Ruins
Time, thou great devourer, and thou, envious age, together you destroy all things.
Ovid, Metamorphoses, Book 15, 234–5
In the sixteenth and seventeenth centuries, artists, particularly in northern Europe, were preocuppied with the transience of human life and endeavour. Although it is not certain whether the ruined Colosseum in Heemskerck's painting has any symbolic meaning, classical ruins were often used in art and poetry to demonstrate impermanence. The intense admiration for Greek and Roman antiquity that characterised the Renaissance was tempered by a sense of melancholic awe that such magnificent works of art and buildings could fall into such disrepair.
The lines by Ovid quoted above are to be found inscribed on a drawing by a travelling companion of Heemskerck, which depicts the ruins of ancient Rome. In Heemskerck's painting, the mighty amphitheatre, which once echoed to the sounds of gladiatorial combats and the cheers of 50,000 spectators, is a hollow, crumbling shell, literally gone to seed, peopled by shadowy, insubstantial figures.

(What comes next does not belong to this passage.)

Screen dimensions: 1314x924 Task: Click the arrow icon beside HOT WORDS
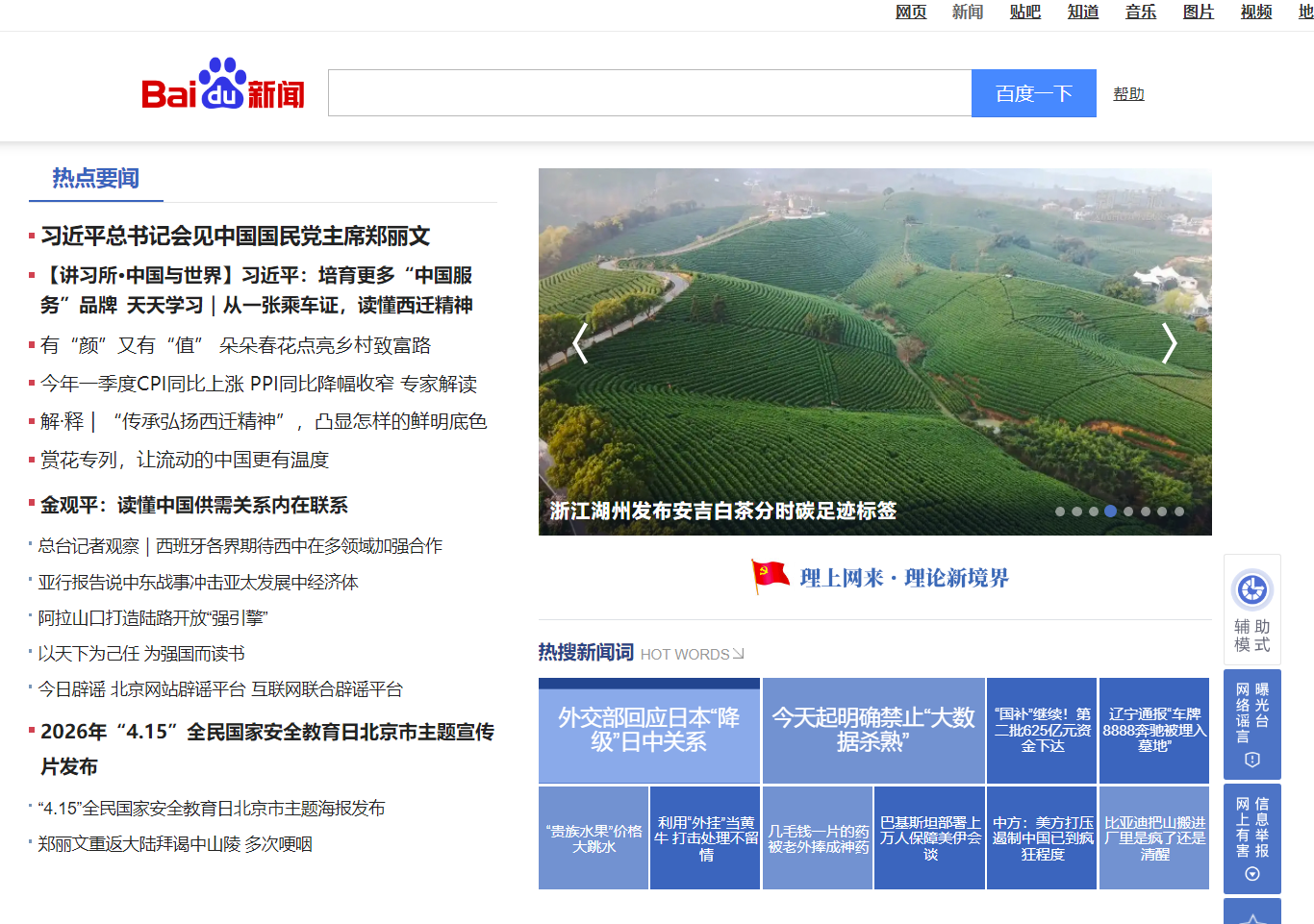(x=738, y=654)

The seventeenth-century Genoese artist Castiglione summed up the tragedy of ancient Rome's faded legacy, in an emotional sonnet:
Proud hills, and you, sacred ruins, who bear of Rome alone her name, ah, what miserable relics of so many pilgrim souls! Colossi, arches, theatres, divine works, joyous and glorious triumphal pomp, in little time you are converted to ashes, and made in the end the vile laughing stock of the mob!